→ **Exercise**
Each line from the one holding "Image resolution: width=1848, height=2008." to the last line below must be written out exactly, with no other output.

(Data records)
------------------------------------

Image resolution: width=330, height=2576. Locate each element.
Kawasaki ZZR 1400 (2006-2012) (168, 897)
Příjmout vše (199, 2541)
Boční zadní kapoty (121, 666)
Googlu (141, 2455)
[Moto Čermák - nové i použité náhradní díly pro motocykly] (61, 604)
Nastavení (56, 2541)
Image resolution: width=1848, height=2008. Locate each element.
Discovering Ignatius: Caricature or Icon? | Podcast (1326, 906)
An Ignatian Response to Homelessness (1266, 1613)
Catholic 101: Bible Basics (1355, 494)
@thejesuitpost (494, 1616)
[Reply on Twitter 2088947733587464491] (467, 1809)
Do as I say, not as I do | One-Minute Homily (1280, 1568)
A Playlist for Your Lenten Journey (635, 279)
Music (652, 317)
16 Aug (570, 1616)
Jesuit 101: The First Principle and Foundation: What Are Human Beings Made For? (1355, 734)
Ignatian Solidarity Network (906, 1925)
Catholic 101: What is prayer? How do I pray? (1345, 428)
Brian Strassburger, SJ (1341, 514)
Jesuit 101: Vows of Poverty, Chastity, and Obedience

------------------------------------

→ **Final answer**
Image resolution: width=1848, height=2008. Locate each element.
Discovering Ignatius: Caricature or Icon? | Podcast (1326, 906)
An Ignatian Response to Homelessness (1266, 1613)
Catholic 101: Bible Basics (1355, 494)
@thejesuitpost (494, 1616)
[Reply on Twitter 2088947733587464491] (467, 1809)
Do as I say, not as I do | One-Minute Homily (1280, 1568)
A Playlist for Your Lenten Journey (635, 279)
Music (652, 317)
16 Aug (570, 1616)
Jesuit 101: The First Principle and Foundation: What Are Human Beings Made For? (1355, 734)
Ignatian Solidarity Network (906, 1925)
Catholic 101: What is prayer? How do I pray? (1345, 428)
Brian Strassburger, SJ (1341, 514)
Jesuit 101: Vows of Poverty, Chastity, and Obedience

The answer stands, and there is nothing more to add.